ECLI:NL:RBDHA:2022:8232

Rechtbank Den Haag

Datum uitspraak
11 augustus 2022
Publicatiedatum
17 augustus 2022
Zaaknummer
NL22.14836
Instantie
Rechtbank Den Haag
Type
Uitspraak
Rechtsgebied
Bestuursrecht; Vreemdelingenrecht
Procedures
  • Eerste aanleg - enkelvoudig
Rechters
Vindplaatsen
  • Rechtspraak.nl
AI samenvatting door LexboostAutomatisch gegenereerd

Vervolgberoep inzake maatregel van bewaring en zicht op uitzetting binnen redelijke termijn

In deze zaak heeft de Rechtbank Den Haag op 11 augustus 2022 uitspraak gedaan in een vervolgberoep van eiser, die van Syrische nationaliteit is, tegen de maatregel van bewaring die op 30 mei 2022 door de staatssecretaris van Justitie en Veiligheid was opgelegd. Eiser heeft beroep ingesteld tegen het voortduren van deze maatregel en verzocht om schadevergoeding. De rechtbank heeft het onderzoek gesloten op 9 augustus 2022 zonder zitting te houden.

De rechtbank heeft overwogen dat de maatregel van bewaring eerder is getoetst en rechtmatig was tot het sluiten van het onderzoek op 8 juni 2022. Eiser stelt dat er geen redelijk vooruitzicht op verwijdering is, aangezien de aanvraag voor een laissez-passer (LP) van 28 april 2022 nog niet is ingewilligd en er geen informatie is ontvangen van de Libanese autoriteiten over de voortgang van de aanvraag. De rechtbank heeft vastgesteld dat er sinds de aanvraag meerdere herinneringen zijn verstuurd door verweerder en dat er vertrekgesprekken hebben plaatsgevonden.

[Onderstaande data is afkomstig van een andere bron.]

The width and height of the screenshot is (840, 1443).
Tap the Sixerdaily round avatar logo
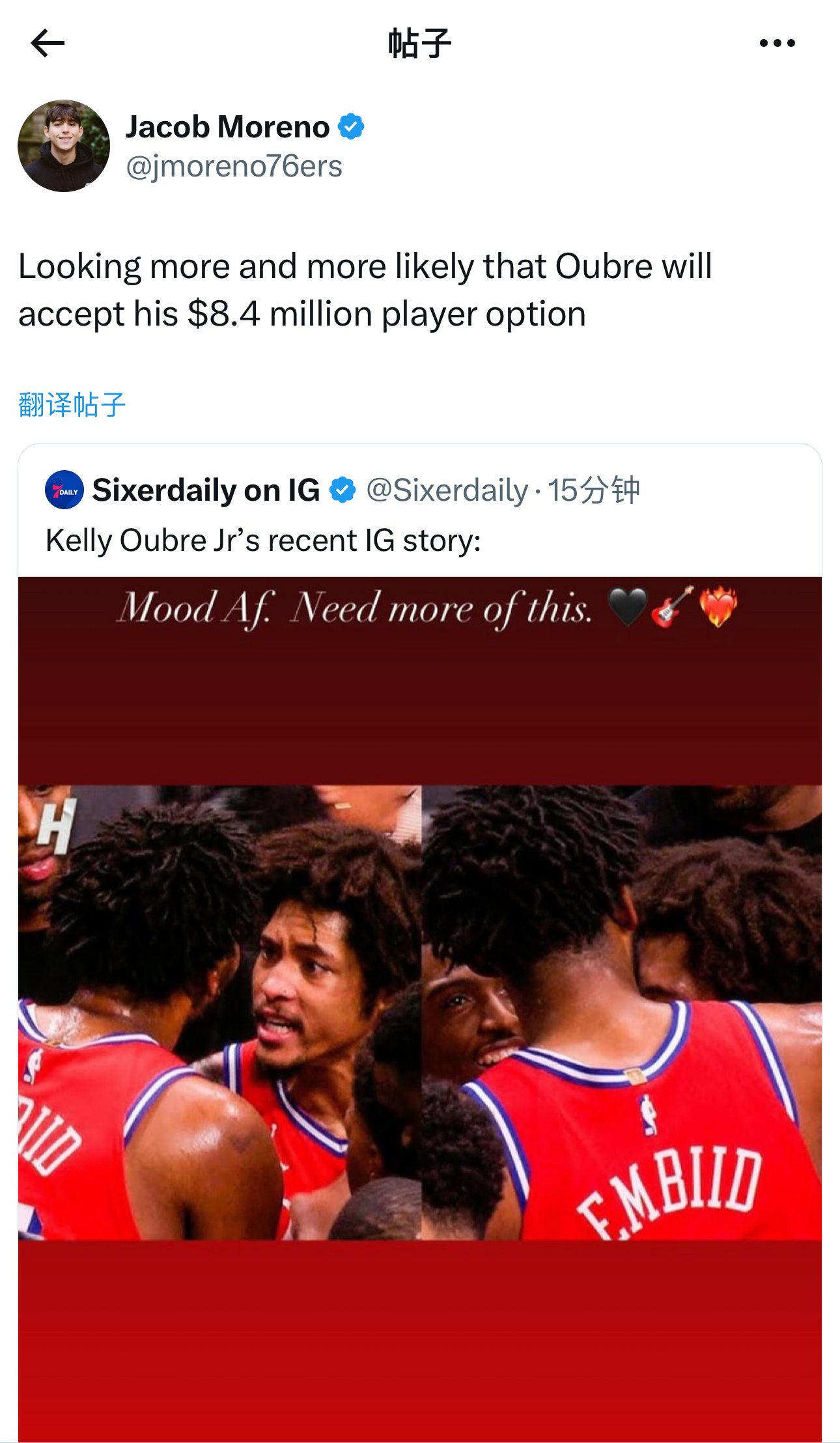(64, 490)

De rechtbank concludeert dat er op dit moment geen reden is om aan te nemen dat er geen zicht is op uitzetting binnen een redelijke termijn. De bewaringsduur van zes maanden is nog niet overschreden en er zijn geen feiten of omstandigheden die erop wijzen dat de Libanese autoriteiten geen LP zullen verstrekken. Daarom heeft de rechtbank het beroep ongegrond verklaard en het verzoek om schadevergoeding afgewezen. De uitspraak is gedaan door mr. W. Anker, rechter, en is openbaar gemaakt op www.rechtspraak.nl.

Uitspraak

RECHTBANK DEN HAAG

Bestuursrecht
zaaknummer: NL22.14836

uitspraak van de enkelvoudige kamer in de zaak tussen

[naam] , eiser

V-nummer: [nummer]
(gemachtigde: mr. L. Sinoo),
en

de staatssecretaris van Justitie en Veiligheid, verweerder.

Procesverloop

Verweerder heeft op 30 mei 2022 aan eiser de maatregel van bewaring op grond van artikel 59, eerste lid, aanhef en onder a, van de Vw [1] opgelegd. Deze maatregel duurt nog voort.
Eiser heeft tegen het voortduren van de maatregel van bewaring beroep ingesteld. Daarbij heeft hij verzocht om schadevergoeding.
Verweerder heeft een voortgangsrapportage overgelegd.
Eiser heeft hierop gereageerd.
De rechtbank heeft bepaald dat een onderzoek ter zitting achterwege blijft en heeft het onderzoek gesloten op 9 augustus 2022.

Overwegingen

1. Eiser stelt van Syrische nationaliteit te zijn en te zijn geboren op [geboortedatum] .
2. Indien de rechtbank van oordeel is dat de toepassing of tenuitvoerlegging van de maatregel van bewaring in strijd is met de Vw dan wel bij afweging van alle daarbij betrokken belangen in redelijkheid niet gerechtvaardigd is, verklaart zij op grond van artikel 96, derde lid, van de Vw het beroep gegrond en beveelt zij de opheffing van de maatregel of een wijziging van de wijze van tenuitvoerlegging daarvan.
3. De rechtbank stelt voorop dat zij deze maatregel van bewaring al eerder heeft getoetst. Uit de uitspraak van 14 juni 2022 (in de zaak NL22.9959) volgt dat de maatregel van bewaring tot het moment van het sluiten van het onderzoek dat aan die uitspraak ten grondslag ligt, rechtmatig was. Daarom staat nu, voor zover dat in beroep wordt aangevochten, alleen ter beoordeling of sinds het moment van het sluiten van dat onderzoek, op 8 juni 2022, de maatregel van bewaring rechtmatig is.
4. Eiser voert aan dat er geen redelijk vooruitzicht op verwijdering is. De aanvraag voor afgifte van een laissez-passer (LP) dateert van 28 april 2022 en er is nog steeds geen LP verleend. Er is ook geen bericht ontvangen van de Libanese autoriteiten aangaande de voortgang van de aanvraagprocedure.
5. Uit de voortgangsrapportage van 2 augustus 2022 blijkt dat sinds 28 april 2022 een aanvraag loopt voor afgifte van een LP. Verweerder heeft op 4 mei 2022, 25 mei 2022, 16 juni 2022, 7 juli 2022 en 28 juli 2022 schriftelijk gerappelleerd naar aanleiding van deze aanvraag. Daarnaast hebben sinds het sluiten van het onderzoek in het eerste beroep vertrekgesprekken plaatsgevonden op 5 juli 2022 en 1 augustus 2022.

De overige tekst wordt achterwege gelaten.